• [Reading passage]
*-*-*

You are viewing a plain text version of this content. The canonical link for it is here.

Posted to dev@hive.apache.org by Chao Sun <ch...@cloudera.com> on 2014/10/24 01:56:30 UTC

Review Request 27117: HIVE-8457 - MapOperator initialization fails when multiple Spark threads is enabled [Spark Branch]

-----------------------------------------------------------
This is an automatically generated e-mail. To reply, visit:
https://reviews.apache.org/r/27117/
-----------------------------------------------------------

Review request for hive and Xuefu Zhang.


Bugs: HIVE-8457
    https://issues.apache.org/jira/browse/HIVE-8457


Repository: hive-git


Description
-------

Currently, on the Spark branch, each thread it is bound with a thread-local IOContext, which gets initialized when we generates an input HadoopRDD, and later used in MapOperator, FilterOperator, etc.
And, given the introduction of HIVE-8118, we may have multiple downstream RDDs that share the same input HadoopRDD, and we would like to have the HadoopRDD to be cached, to avoid scanning the same table multiple times. A typical case would be like the following:
     inputRDD     inputRDD
        |            |
       MT_11        MT_12
        |            |
       RT_1         RT_2
Here, MT_11 and MT_12 are MapTran from a splitted MapWork,
and RT_1 and RT_2 are two ReduceTran. Note that, this example is simplified, as we may also have ShuffleTran between MapTran and ReduceTran.

*-*-*

• [Supplied information]
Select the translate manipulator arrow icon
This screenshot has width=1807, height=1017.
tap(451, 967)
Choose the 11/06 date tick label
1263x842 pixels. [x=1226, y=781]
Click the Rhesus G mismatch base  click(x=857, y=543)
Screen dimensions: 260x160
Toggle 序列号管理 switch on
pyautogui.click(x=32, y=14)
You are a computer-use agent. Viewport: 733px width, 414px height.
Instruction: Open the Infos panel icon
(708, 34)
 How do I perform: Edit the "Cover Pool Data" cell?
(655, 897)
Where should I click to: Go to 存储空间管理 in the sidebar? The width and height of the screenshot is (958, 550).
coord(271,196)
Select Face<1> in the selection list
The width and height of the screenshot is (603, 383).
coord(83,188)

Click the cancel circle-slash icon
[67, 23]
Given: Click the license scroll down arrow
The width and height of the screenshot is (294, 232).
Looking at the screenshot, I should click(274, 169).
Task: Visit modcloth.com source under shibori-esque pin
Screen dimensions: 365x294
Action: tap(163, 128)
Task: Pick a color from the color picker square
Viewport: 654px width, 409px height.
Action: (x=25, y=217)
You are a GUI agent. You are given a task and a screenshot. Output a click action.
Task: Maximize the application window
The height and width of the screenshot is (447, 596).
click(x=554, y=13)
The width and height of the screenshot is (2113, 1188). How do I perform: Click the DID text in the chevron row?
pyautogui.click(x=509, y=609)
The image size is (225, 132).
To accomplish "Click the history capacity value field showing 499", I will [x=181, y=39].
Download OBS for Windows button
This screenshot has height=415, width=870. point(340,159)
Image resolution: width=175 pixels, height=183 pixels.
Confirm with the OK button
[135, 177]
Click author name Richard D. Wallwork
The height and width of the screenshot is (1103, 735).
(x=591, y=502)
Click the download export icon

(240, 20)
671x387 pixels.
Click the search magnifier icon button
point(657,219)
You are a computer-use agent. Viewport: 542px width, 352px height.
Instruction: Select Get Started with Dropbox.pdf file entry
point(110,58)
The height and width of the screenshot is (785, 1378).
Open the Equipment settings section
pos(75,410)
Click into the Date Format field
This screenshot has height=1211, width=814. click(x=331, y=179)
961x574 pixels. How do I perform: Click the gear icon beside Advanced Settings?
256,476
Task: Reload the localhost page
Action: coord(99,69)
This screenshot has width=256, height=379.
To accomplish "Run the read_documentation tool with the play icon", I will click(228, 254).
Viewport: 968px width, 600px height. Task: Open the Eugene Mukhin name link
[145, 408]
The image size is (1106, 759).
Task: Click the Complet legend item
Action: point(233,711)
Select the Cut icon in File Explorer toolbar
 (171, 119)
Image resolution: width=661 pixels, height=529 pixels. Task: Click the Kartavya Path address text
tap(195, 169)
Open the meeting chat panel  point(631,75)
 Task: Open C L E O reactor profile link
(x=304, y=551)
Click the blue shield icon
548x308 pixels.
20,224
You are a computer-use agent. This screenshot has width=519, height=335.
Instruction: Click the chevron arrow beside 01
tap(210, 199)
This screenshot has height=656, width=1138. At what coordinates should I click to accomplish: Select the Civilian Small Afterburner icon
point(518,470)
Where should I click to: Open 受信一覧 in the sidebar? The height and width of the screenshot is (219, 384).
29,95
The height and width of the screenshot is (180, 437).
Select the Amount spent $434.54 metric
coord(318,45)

*-*-*

• [What you need to do] Resume the HIVE-8457 review request from where it stops. You won't need the lines for this.

• [Written answer]
When multiple Spark threads are running, MT_11 may be executed first, and it will ask for an iterator from the HadoopRDD will trigger the creation of the iterator, which in turn triggers the initialization of the IOContext associated with that particular thread.
Now, the problem is: before MT_12 starts executing, it will also ask for an iterator from the
HadoopRDD, and since the RDD is already cached, instead of creating a new iterator, it will just fetch it from the cached result. However, this will skip the initialization of the IOContext associated with this particular thread. And, when MT_12 starts executing, it will try to initialize the MapOperator, but since the IOContext is not initialized, this will fail miserably.


Diffs
-----

  ql/src/java/org/apache/hadoop/hive/ql/exec/spark/SparkMapRecordHandler.java 20ea977 
  ql/src/java/org/apache/hadoop/hive/ql/exec/spark/SparkPlanGenerator.java 00a6f3d 
  ql/src/java/org/apache/hadoop/hive/ql/io/HiveContextAwareRecordReader.java 58e1ceb 

Diff: https://reviews.apache.org/r/27117/diff/


Testing
-------

All multi-insertion related tests are passing on my local machine.


Thanks,

Chao Sun

Re: Review Request 27117: HIVE-8457 - MapOperator initialization fails when multiple Spark threads is enabled [Spark Branch]

Posted by Xuefu Zhang <xz...@cloudera.com>.

-----------------------------------------------------------
This is an automatically generated e-mail. To reply, visit:
https://reviews.apache.org/r/27117/#review58183
-----------------------------------------------------------



ql/src/java/org/apache/hadoop/hive/ql/exec/spark/SparkMapRecordHandler.java
<https://reviews.apache.org/r/27117/#comment99118>

    We don't need this, as this class is only used for Spark.



ql/src/java/org/apache/hadoop/hive/ql/exec/spark/SparkMapRecordHandler.java
<https://reviews.apache.org/r/27117/#comment99120>

    Let's give a less conflicting name, such as SPARK_MAP_IO_CONTEXT. Same below. Better define a constant in SparkUtils.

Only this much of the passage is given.